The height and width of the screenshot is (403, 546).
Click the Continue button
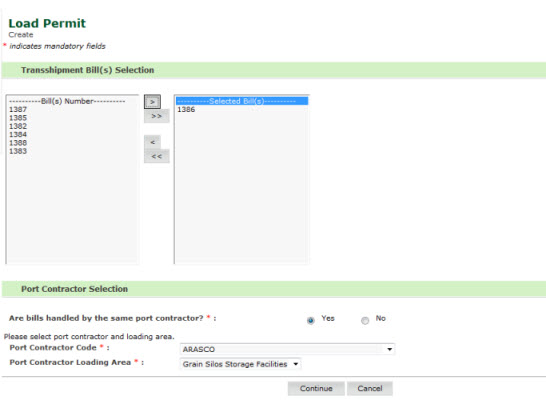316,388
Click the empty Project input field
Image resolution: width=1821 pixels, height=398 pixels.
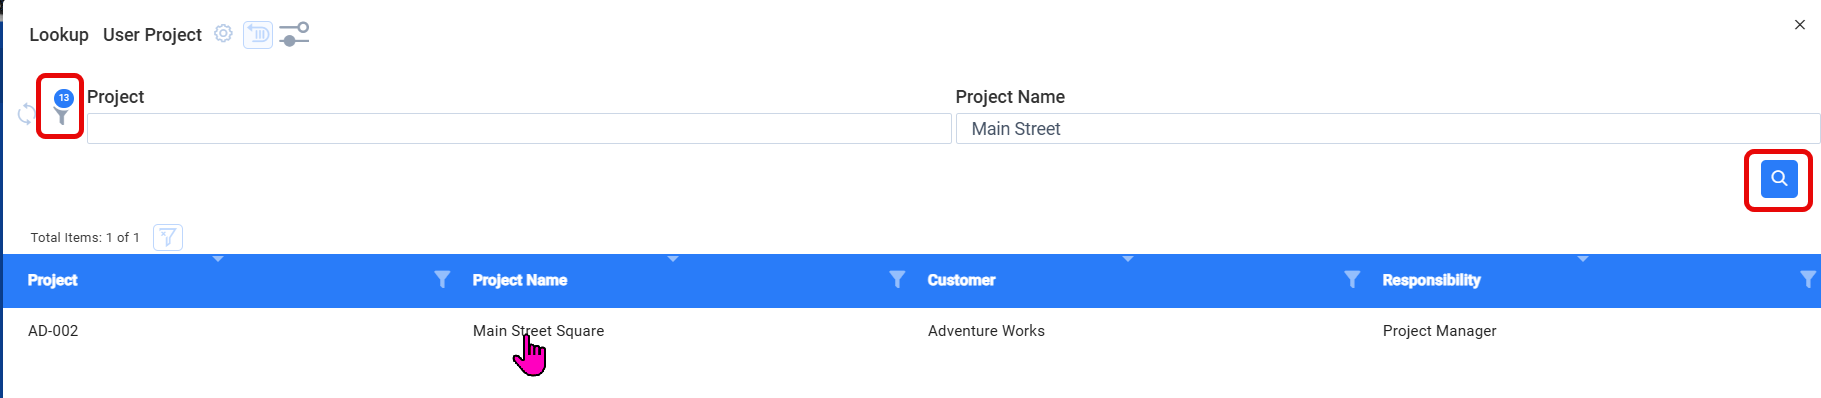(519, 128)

■ Try it ■
All entries above must be repeated exactly; pictures are to be left out.

■ Result of this task ■
The height and width of the screenshot is (403, 546).
Click the Continue button
316,388
Click the empty Project input field
Image resolution: width=1821 pixels, height=398 pixels.
(519, 128)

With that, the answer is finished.